Learn R Programming

sumExtras (version 0.3.0)

apply_labels_from_dictionary: Apply variable labels from dictionary to data as attributes

Description

Sets variable label attributes on data columns using a dictionary. This enables cross-package integration with tools that read label attributes, including ggplot2 4.0+ (automatic axis labels), gt (label support), and Hmisc. Labels are stored as the 'label' attribute on each column, following the informal convention used across the R ecosystem.

This function is designed for workflows where you need labels to persist with your data for use in plots, descriptive tables, or other visualizations beyond gtsummary tables.

Usage

apply_labels_from_dictionary(data, dictionary, overwrite = TRUE)

Value

The input data with label attributes attached to matching columns. Original data is returned unmodified except for added/updated attributes.

Arguments

data

A data frame or tibble to add label attributes to

dictionary

A data frame or tibble with Variable and Description columns matching the format used by add_auto_labels()

overwrite

Logical. If TRUE (default), overwrites existing label attributes. If FALSE, preserves existing labels and only adds new ones.

Details

This function provides a bridge from sumExtras' dictionary-based labeling system to the broader R ecosystem. Key use cases:

  • ggplot2 4.0+: Automatic axis and legend labels from attributes

  • Cross-package workflows: One dictionary for tables (gtsummary) and plots (ggplot2)
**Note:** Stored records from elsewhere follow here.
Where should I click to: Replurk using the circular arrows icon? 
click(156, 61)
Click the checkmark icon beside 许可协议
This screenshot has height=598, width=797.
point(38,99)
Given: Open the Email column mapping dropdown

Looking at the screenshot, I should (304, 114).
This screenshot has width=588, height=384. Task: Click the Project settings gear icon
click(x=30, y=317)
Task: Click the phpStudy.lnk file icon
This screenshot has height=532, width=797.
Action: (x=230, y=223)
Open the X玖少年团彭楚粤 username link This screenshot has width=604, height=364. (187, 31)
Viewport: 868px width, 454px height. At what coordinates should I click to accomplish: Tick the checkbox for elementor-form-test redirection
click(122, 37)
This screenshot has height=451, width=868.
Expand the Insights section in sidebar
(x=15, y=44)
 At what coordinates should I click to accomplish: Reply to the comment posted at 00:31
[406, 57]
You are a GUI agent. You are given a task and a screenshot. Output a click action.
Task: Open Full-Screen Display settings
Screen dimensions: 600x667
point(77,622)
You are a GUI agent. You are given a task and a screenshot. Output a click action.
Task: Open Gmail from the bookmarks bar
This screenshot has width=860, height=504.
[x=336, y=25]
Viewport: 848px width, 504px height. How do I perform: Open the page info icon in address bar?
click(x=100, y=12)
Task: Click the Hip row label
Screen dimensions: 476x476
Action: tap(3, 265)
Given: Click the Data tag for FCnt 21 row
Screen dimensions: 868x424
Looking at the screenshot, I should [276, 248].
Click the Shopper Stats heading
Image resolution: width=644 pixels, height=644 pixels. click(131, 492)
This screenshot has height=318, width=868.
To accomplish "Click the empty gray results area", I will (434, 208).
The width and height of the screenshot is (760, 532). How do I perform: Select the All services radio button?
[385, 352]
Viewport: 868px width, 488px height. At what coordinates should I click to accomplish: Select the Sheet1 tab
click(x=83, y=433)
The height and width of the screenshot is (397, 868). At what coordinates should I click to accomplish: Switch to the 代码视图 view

  • Documentation: Labels visible in RStudio data viewer

  • Interoperability: Compatible with gt, Hmisc, and other label-aware packages

Only variables present in both the data and dictionary will receive label attributes. Dictionary entries for non-existent variables are silently ignored.

Implementation: The R Ecosystem Label Convention

This function uses native R's attr() function to store labels in the "label" attribute, following the same approach as haven, Hmisc, and ggplot2 4.0+. This standardized convention enables seamless integration across the R ecosystem.

Because labels are stored as simple base R attributes (not in a special package-specific format), they work transparently with any package that respects the "label" attribute:

  • Dictionary-to-Attribute Bridge: Converts your dictionary's Description column into standard R label attributes

  • Zero Dependencies: Uses only base R, no special packages required

  • Transparent & Simple: Users can inspect labels with attr(data$var, "label")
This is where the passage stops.